Sustainability is a buzzword that agriculture has long had to bear. We all know it’s important – but could you really sum up what it means? In a new series of articles, Farmers Weekly has teamed up with TV presenter and farmer Adam Henson to find out exactly what “sustainability” looks like when it gets mud on its boots
If you’ve heard it once, you’re sure to have heard it a thousand times – or read it or even said it yourself. Farming needs to be “sustainable”. It’s there in cross-compliance rules, on politicians’ lips, and on the packaging of the food we eat.
It’s been there in the calls of environmentalists, politicians and campaigners for decades.
Of course farming needs to be sustainable. Farmers put food on people’s plates and care for the natural environment that produces it. Farming is intrinsic to the fabric of Britain, and many farming families have been in occupation for generations – sometimes centuries. Sustainability is something farming doesn’t need to be reminded of.
The word has acquired a new set of clothes recently, as scientists and farming leaders begin to talk about “sustainable intensification” – the idea that, to feed the billions of mouths in the coming decades, food production needs to expand massively – but within the constraints of environmental responsibility.
But how sustainable is your farming business? And just what does that mean? The Campaign for the Farmed Environment is, without question, about sustainable farming. But it’s not just about field margins and skylark plots. For instance, how sustainable is a farming business built by one generation but with no one to succeed to it? How sustainable is a farm with a 10-year-old tractor with 10,000 hours on the clock? Or a family relationship where the farmer is never in before the children are in bed?
Sustainability in farming is something that interests Adam Henson. He’s best known as the face of BBC’s Countryfile programme, which regularly attracts more than 6.5m Sunday evening viewers. Others may also know him as the man behind the successful Cotswold Farm Park visitor attraction. But few realise that he’s also a commercial farmer who, with his business partner Duncan Andrews, is cropping more than 3500 acres.
“Everyone’s concept of sustainability varies and it’s often a topic of disagreement. A farmer in Africa will obviously have a very different idea of sustainability to a farmer in, say, Wales. As far as most of us are concerned, we’re managed by EU law and trade on a world scale – so implementing a sustainable farming system on individual holdings that everyone agrees with is always going to be fraught with difficulties.
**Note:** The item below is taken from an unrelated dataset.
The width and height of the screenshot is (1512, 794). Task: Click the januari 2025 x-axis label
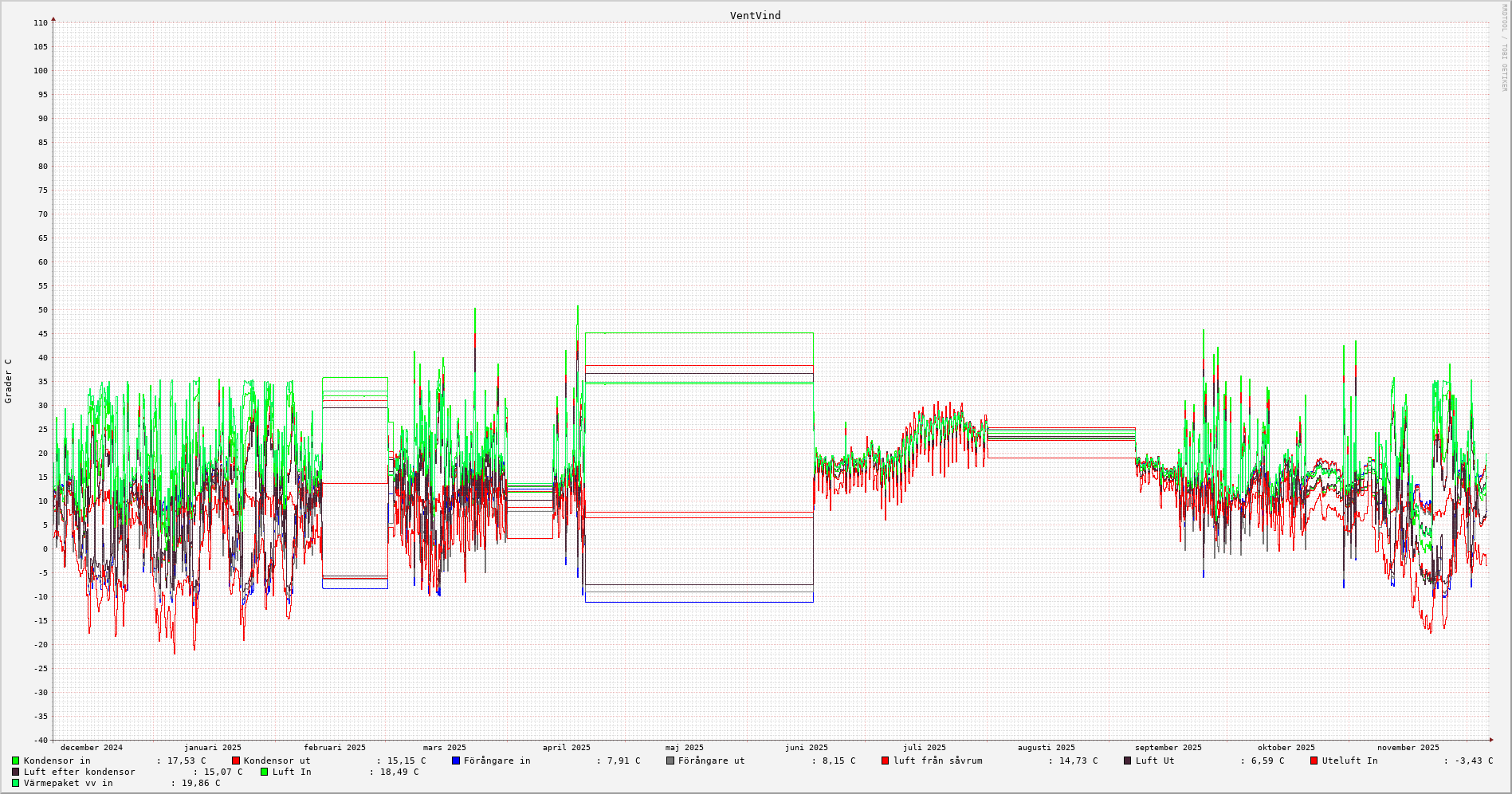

“I first heard someone talk about sustainability at a farming conference years ago. Lots of people were and still are very cynical about it, but for us it’s proved one of the most important considerations in our business.
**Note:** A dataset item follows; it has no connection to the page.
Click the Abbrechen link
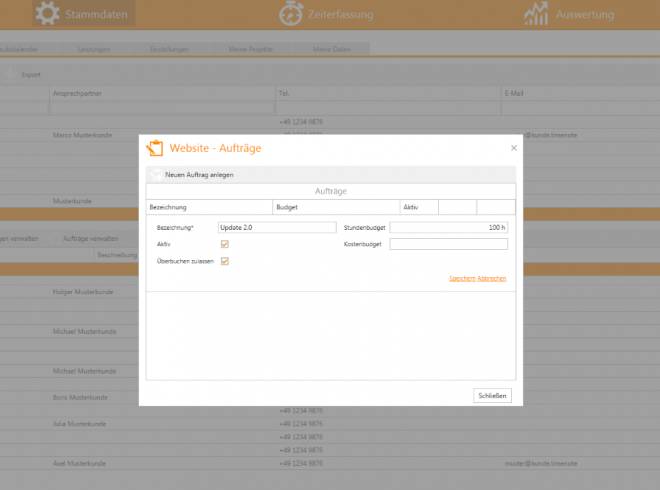pos(492,278)
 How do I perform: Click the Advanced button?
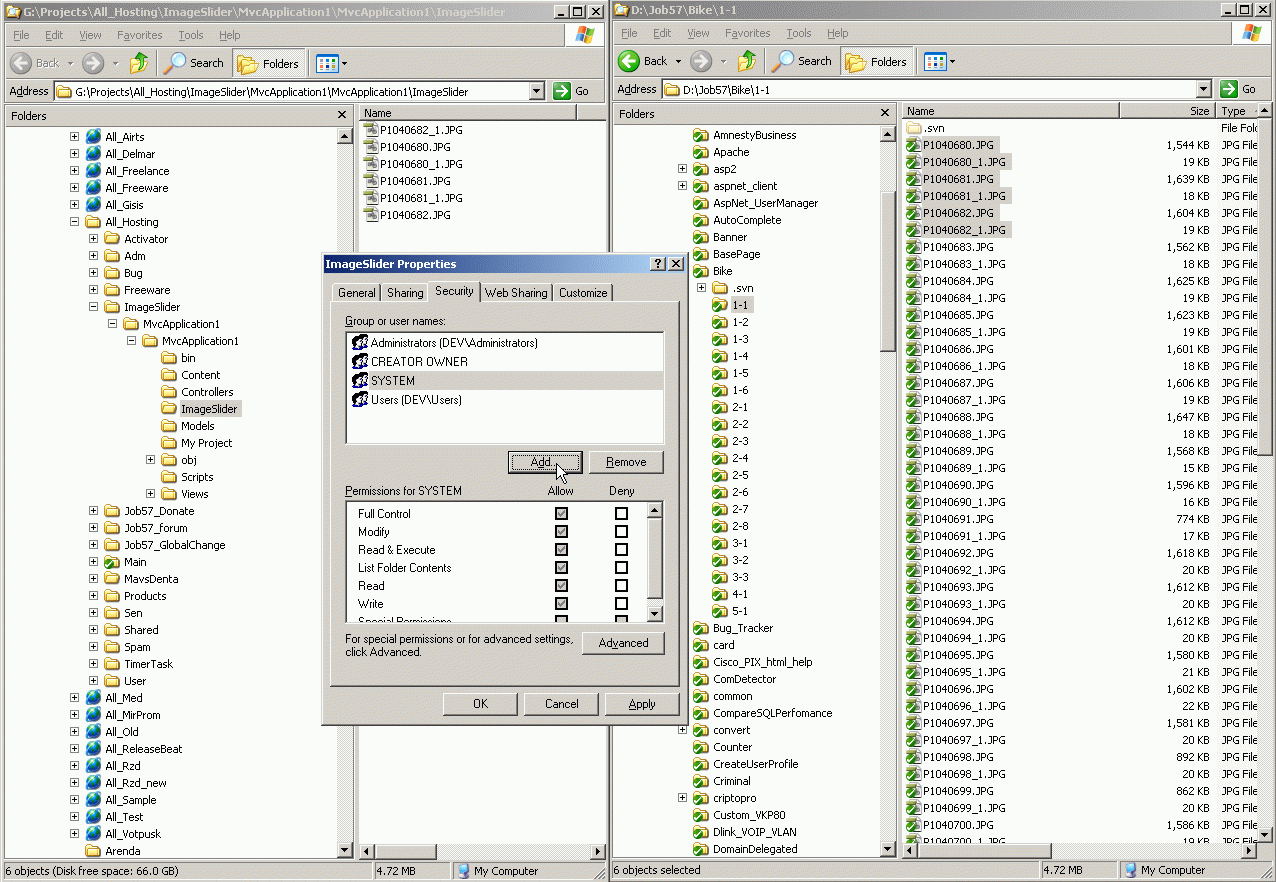pos(623,643)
“For me, sustainability is intrinsic to all aspects of our business. It’s all about ensuring the continuation and well-being of everything we do, our technical efficiency, our environmental obligations and our relationships with the people we interact with.”
MODERN ARABLE FARMING
While most people hear the word sustainability and immediately think of restrictive environmental practices and difficulties in intensive farming systems, Adam believes it is worth exploring every aspect of a modern farming business. “In a practical arable context, it’s quite easy to try say what sustainability means,” he says.
“Keeping a business sustainable in that context suggests investing in up-to-date technology and operations. That way we can use fuel more efficiently, and resources like nitrogen and phosphate.”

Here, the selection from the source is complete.